Pretty Cheerful

Some personal thoughts on universal themes

Some Recent Thoughts

Today I enjoyed an afternoon of effortless peacefulness.  I guess peacefulness is, in its nature, an effortless feeling.  (My writing about peace is infused with ideas and terms from all of my many Buddhist books that I delve into haphazardly each week.)  I sat at a table outside in the shade of a Starbucks.  The day was warm and sunny with a slight breeze.  The clouds floated by in the sky grandly.  Being outside is quite nourishing.

I am creating this new blog in order to cultivate a sunny disposition.  I tend to be moody and emotional on my first blog, Musings and Contemplations.  Sometimes it is just the right moment for a clean slate.  Although, the randomness of my collected thoughts will probably remain the same.

This weekend I was thinking about relationships, both personal and broad.  In society we are interconnected by the ways we contribute to our world each day.  I will never be able to meet all 6 billion plus people that are currently inhabiting the planet, but I can respect them and have compassion for them from afar.

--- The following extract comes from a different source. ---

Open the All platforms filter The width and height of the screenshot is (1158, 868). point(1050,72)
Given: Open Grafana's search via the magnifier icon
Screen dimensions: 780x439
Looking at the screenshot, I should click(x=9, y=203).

With personal relationships, we share our lives with those closest to us.  There is respect and love and concrete ways that we show each other how we care.  It has been a challenge for me to appreciate fully my small place in the grand scheme of things.  The key to my life currently is enjoying a caring marriage.  Ultimately, my husband and I share our lives, and he is the only person who will know who I am completely, every day and every hour spent together.  With that foundation of one person who knows who I am, I can put the demands of my ego to rest in daily life.

I visited my family this past weekend, which is somewhat rare these days.  It was a pleasant visit, but disconcerting at the same time because these are the people who have seen me at my worst.  Driving back, I struggled with my feelings.  I had to come to terms with accepting my past loss of dignity.  In the past I would have been completely overwhelmed by stressful emotions.  On the drive home, I was actually able to accept things about my life that have previously seemed unacceptable.

My perspective on life has typically not been very accurate in the past.  In my mind, I have been staggering around in life as if intoxicated by something unseen but potent.  Very recently I have finally been able to gain some maturity.  My life is balancing out in a calm and reassuring way.

As Conor Oberst would say, “I’ve been staring out a periscope from my deep opium den.” (To misquote a song from his Cassidega album.)  I’ve had my perception of life colored by my troubled emotions.  With the help of Buddhist ideas and some good sense, perhaps I will be able to keep walking slowly in a positive direction.

I write in a really personal way.  Besides being a recovering ego-maniac, I hope there is something slightly universal about my ponderings.  I think human beings are pretty isolated from each other, each of us housed in our own brain.  But it is somehow reassuring to know that there are themes to the human condition.  Each person faces her own pattern of challenges and struggles, but we can respect  that our 6 billion far off friends are struggling through something maybe similar, maybe not so similar.  Growing up, I felt like just an observer of life.  But the past ten years I’ve been thrown in the stormy ocean of life just like anyone else.  After recently giving up my constant complaining, I can now say I am really enjoying the swim.